Wir wissen momentan noch nicht, in welchen Geschäftsbereich wir als Erstes reingehen – in den Hausfilter, in den Wasserspender oder in den Unterwasserfilter. Deshalb laufen zurzeit noch die letzten Tests. Das sind normale Wasser-Tests, die jeder Filter durchlaufen muss. Danach würden wir auf die Kunden zugehen und bestenfalls die ersten Kunden beliefern. Im Übrigen sind wir unlängst mit der Universität Luxemburg eine feste Kooperation für Wasserfilter-Neuentwicklungen eingegangen.
Ihre Vision für die Zukunft ist plastikfreies Trinkwasser und damit eine bessere Gesundheit für jeden Einzelnen. Welche Rolle sollte der Klar2O-Filter dabei spielen?

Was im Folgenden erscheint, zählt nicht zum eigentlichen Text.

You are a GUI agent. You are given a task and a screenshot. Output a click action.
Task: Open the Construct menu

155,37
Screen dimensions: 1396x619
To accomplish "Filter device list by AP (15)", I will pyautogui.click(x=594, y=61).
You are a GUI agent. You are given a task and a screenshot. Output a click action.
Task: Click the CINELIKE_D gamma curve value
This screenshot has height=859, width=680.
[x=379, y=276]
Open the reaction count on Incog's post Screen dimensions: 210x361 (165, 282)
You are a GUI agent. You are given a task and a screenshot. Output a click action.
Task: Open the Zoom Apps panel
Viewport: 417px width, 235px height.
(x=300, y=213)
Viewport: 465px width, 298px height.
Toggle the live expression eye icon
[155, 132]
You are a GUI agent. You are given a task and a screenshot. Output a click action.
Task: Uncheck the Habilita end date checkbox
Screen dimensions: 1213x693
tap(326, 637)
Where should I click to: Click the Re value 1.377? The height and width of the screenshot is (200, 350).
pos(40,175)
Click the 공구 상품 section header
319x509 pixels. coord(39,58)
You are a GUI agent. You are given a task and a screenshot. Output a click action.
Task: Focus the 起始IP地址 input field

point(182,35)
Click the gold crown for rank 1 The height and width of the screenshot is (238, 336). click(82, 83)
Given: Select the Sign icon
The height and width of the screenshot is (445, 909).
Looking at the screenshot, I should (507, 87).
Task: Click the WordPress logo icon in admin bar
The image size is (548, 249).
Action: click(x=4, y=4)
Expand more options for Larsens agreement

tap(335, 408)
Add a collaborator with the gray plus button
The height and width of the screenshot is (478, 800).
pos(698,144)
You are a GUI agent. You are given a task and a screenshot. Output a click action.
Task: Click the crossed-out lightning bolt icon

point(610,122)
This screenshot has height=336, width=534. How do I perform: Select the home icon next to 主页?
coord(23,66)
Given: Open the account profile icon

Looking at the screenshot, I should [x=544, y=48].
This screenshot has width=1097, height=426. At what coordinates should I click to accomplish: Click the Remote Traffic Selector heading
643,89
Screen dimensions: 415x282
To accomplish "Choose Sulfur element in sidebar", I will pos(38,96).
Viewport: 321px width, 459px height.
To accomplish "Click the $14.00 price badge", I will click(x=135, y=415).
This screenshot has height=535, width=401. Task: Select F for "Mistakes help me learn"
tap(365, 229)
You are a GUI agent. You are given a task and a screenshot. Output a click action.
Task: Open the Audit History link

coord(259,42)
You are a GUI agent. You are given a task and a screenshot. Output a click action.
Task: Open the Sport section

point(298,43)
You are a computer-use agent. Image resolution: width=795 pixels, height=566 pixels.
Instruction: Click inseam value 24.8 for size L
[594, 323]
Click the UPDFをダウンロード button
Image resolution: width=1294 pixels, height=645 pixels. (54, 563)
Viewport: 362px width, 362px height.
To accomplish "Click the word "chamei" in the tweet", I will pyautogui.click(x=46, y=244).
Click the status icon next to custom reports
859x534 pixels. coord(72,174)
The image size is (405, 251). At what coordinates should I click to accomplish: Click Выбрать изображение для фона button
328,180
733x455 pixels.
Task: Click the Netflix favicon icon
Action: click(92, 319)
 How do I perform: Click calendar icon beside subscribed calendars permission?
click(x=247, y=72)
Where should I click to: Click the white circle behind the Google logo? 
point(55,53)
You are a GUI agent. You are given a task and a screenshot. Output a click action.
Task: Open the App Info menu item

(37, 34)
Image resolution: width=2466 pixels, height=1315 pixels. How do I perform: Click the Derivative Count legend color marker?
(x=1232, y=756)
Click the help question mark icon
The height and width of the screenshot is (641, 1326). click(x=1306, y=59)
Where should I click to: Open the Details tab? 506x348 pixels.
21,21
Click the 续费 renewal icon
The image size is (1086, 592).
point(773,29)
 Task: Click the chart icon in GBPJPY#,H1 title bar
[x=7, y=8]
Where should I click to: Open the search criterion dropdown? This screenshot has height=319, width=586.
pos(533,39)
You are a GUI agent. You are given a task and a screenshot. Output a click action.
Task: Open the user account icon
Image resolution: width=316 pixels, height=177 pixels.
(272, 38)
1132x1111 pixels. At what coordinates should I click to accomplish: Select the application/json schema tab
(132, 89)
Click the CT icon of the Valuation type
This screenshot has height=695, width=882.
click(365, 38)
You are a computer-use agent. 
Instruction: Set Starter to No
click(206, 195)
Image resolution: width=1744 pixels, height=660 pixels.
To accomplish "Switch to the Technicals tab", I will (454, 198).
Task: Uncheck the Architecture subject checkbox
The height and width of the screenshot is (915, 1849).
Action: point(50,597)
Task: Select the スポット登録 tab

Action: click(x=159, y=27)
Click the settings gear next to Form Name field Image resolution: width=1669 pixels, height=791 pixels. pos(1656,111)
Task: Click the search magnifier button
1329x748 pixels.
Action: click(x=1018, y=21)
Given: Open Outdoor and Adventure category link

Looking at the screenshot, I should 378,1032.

Wir denken, dass wir mit den Coatings, also der biochemischen Beschichtungs-Technologie, die Wasserfiltration revolutionieren können. In den letzten 20, 30 Jahren waren ausschließlich Membran- und Poren-Filter am Markt. Zwar haben wir angefangen mit Mikroplastik, aber unser nächstes Ziel ist darüber hinaus noch Endotoxine, Schwermetalle, Hormone und Antibiotikareste herauszufiltern – kurz: alles was toxisch ist. Dafür ist, davon bin ich überzeugt, die Coating-Technologie bestens geeignet. Langfristig wünsche ich mir, dass, wenn man das Klar2O-Label sieht, man sich sicher sein kann, dass das Trinkwasser plastikfrei – und hoffentlich in Zukunft auch schwermetall- und hormonfrei ist und für gesundes Wasser steht.